Il y a aussi la problématique des migrants disparus ; la Méditerranée est devenue un immense cimetière et les Etats européens doivent aussi s'efforcer d'aider les familles des migrants disparus à savoir ce qui a été leur sort. Je rappelle le principe de non-refoulement des demandeurs d'asile et de certaines catégories de migrants. Nous devons également être vigilants à la question de la détention : la liberté des migrants devrait être la norme.

J'en viens maintenant à l'application du DIH dans la région. L'Afrique de l'Ouest compte 16 pays, dont seul un tiers est affecté par les conflits. Parfois, ceux-ci mettent aux prises des groupes armés sans commandement clair, ce qui rend plus difficile l'application du DIH. Nous tendons la main à tous les groupes armés pour essayer de faire respecter le DIH. Le deuxième défi est de faire intégrer le respect des non-combattants, non seulement du point de vue du droit humanitaire, mais aussi du point de vue du droit islamique.

Il faut rappeler que le droit humanitaire ne s'applique pas systématiquement.
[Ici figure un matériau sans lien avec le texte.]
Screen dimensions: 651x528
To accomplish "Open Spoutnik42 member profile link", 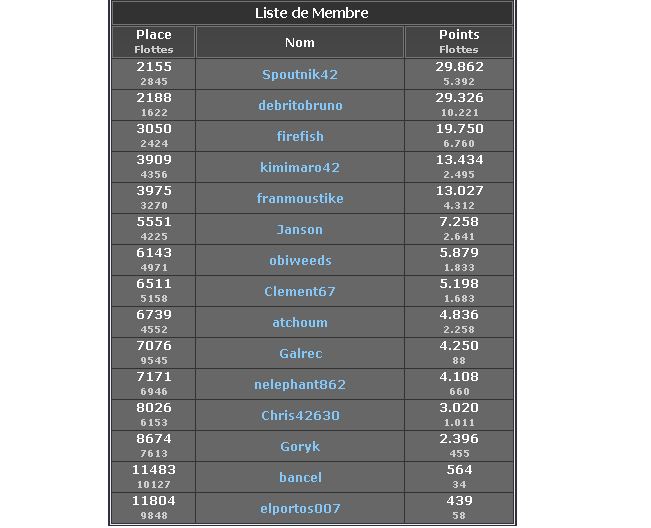I will 300,75.
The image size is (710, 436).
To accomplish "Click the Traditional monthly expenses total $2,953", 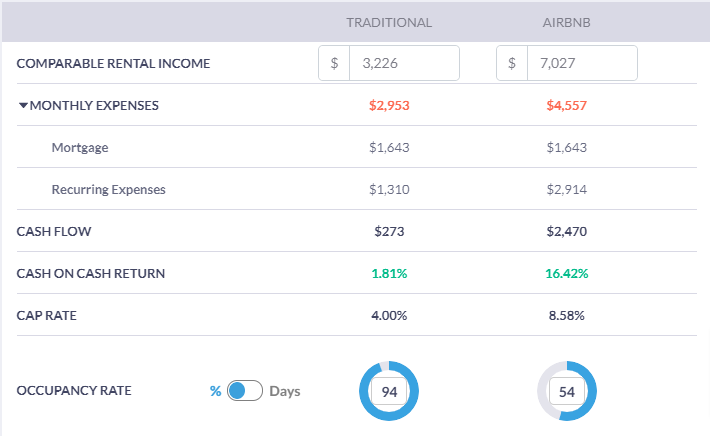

Les actions menées contre les groupes armés ne sont pas interdites par le DIH. Par ailleurs, on observe en Afrique de nombreuses actions violentes, parfois menées par des inconnus qui attaquent des soldats ou des civils, par exemple début mai au Nigéria. Dans la plupart de ces cas, le DIH ne s'applique pas. Cette branche du droit est relativement récente dans l'enseignement des universités d'Afrique de l'Ouest, même si elle se développe rapidement. De même, certaines activités criminelles ne sont pas le fait de groupes armés et ne relèvent pas à ce titre du droit humanitaire.

Il faut préciser que, de plus en plus souvent, on trouve sur le terrain des coalitions d'États, parfois associées à des groupes armés non-étatiques. Il faut rappeler aux Etats la complexité des conflits et aussi la responsabilité qui va avec le soutien qu'ils apportent à des groupes armés. L'approvisionnement en armes devrait venir avec le souci du respect du DIH.

Pour finir, il y a la dimension sanitaire : les conflits touchent tous les secteurs, dans la santé. On observe des épidémies, avec des taux de mortalité très élevés. Parallèlement, les systèmes de santé sont très affaiblis.

Dans quelques zones prioritaires du CICR, les conflits empêchent l'accès aux zones les plus difficiles. Les attaques sur les hôpitaux et les centres de santé ont diminué. Importe aussi la vaccination ou l'effort contre les maladies, par exemple le paludisme. On constate que l'aide apportée pour vaincre le virus Ebola n'a pas eu d'impact à long terme. Dans les trois pays concernés (Guinée équatoriale, Libéria, Sierra Leone), le CICR a arrêté son activité directe pour se concentrer sur la responsabilisation des acteurs locaux.

Parmi les objectifs de notre action, il y a bien sûr l'aide directe, mais aussi l'effort pour freiner la détérioration de la situation et permettre un jour la reconstruction de ces pays. Il faut favoriser la résilience des communautés et des individus, par exemple en proposant de l'argent ou du matériel plutôt que des sacs de riz, leur donner le moyen de regagner leur dignité.